Heartbeat Monitors
Add a heartbeat monitor to make sure you keep on receiving data.
It makes sense to monitor the status of a system, but what happens when no data is received by the monitoring system? MonaLisa doesn't naturally have a way of querying "When did I last hear from the headnode?", but a heartbeat monitor through the alerts system can keep track of precisely this. The format of a heartbeat filter is this:
<heartbeat farm="My Farm" cluster="My Cluster" node="My Node" param="My Param" timeout="300">If the timeout value - specified in seconds - is not given, then it defaults to 300. The best place to use the heartbeat is to check and see if your MonaLisa service is still alive from another MonaLisa service; in Nagios terminology, peering.

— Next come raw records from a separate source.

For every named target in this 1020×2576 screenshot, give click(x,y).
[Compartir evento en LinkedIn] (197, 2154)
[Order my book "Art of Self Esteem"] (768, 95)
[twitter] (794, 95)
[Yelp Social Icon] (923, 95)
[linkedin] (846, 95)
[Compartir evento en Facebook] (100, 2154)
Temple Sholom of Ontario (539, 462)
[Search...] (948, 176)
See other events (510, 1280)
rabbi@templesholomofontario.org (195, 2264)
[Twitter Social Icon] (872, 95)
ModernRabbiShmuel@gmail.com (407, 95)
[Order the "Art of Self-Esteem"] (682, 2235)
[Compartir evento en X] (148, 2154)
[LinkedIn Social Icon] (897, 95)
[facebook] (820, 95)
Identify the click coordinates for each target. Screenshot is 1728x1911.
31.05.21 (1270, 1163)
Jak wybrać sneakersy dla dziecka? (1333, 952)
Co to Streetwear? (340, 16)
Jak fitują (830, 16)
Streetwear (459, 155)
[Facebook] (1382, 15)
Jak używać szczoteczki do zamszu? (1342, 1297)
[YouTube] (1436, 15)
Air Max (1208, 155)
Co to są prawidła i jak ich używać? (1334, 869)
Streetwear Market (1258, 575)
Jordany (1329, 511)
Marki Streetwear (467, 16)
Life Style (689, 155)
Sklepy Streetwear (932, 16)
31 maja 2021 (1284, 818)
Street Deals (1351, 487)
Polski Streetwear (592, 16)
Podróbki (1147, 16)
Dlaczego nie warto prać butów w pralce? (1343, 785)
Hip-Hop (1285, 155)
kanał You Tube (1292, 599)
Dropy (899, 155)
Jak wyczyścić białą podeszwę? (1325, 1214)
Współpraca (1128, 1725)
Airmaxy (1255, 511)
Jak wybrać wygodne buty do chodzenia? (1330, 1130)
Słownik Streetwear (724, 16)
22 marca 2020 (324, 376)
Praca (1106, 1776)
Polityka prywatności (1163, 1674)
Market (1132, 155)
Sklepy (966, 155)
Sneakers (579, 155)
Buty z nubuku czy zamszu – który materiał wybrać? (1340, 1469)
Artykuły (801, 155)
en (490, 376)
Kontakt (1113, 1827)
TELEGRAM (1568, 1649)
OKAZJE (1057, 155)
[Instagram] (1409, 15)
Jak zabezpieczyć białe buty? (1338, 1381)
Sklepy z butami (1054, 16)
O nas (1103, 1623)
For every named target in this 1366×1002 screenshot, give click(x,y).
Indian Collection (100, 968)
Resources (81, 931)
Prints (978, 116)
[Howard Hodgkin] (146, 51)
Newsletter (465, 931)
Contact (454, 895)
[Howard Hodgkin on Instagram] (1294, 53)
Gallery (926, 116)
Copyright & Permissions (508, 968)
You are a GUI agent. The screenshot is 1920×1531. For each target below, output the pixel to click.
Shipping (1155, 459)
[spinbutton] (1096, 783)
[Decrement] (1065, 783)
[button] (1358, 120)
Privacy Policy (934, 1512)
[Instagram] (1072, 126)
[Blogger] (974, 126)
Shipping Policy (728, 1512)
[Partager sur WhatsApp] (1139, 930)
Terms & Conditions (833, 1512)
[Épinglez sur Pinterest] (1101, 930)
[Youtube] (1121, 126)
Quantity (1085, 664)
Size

For example, on our osg-test2 host, we have the following Alert.xml:
<!-- list actions to take here -->
</heartbeat>
<?xml version="1.0" encoding="UTF-8" ?>
<filters>
<heartbeat farm="red.unl.edu" cluster="MonaLisa" node="localhost-gone" param="Load5" timeout="40">
<print> Cluster headnode is down! </print>
<email>
<from>alerts@osg-test2.unl.edu</from>
<to>some-address@your-site.edu</to>
<subject>$FARM is down.</subject>
<text>This is an automated MonaLisa alert. To filter it out, simply filter any messages containing "FILTER_MONALISA".
$FARM has stopped sending heartbeat messages. Please check.
</text>
</email>
</heartbeat>
</filters>
This will let us know if our headnode has gone down.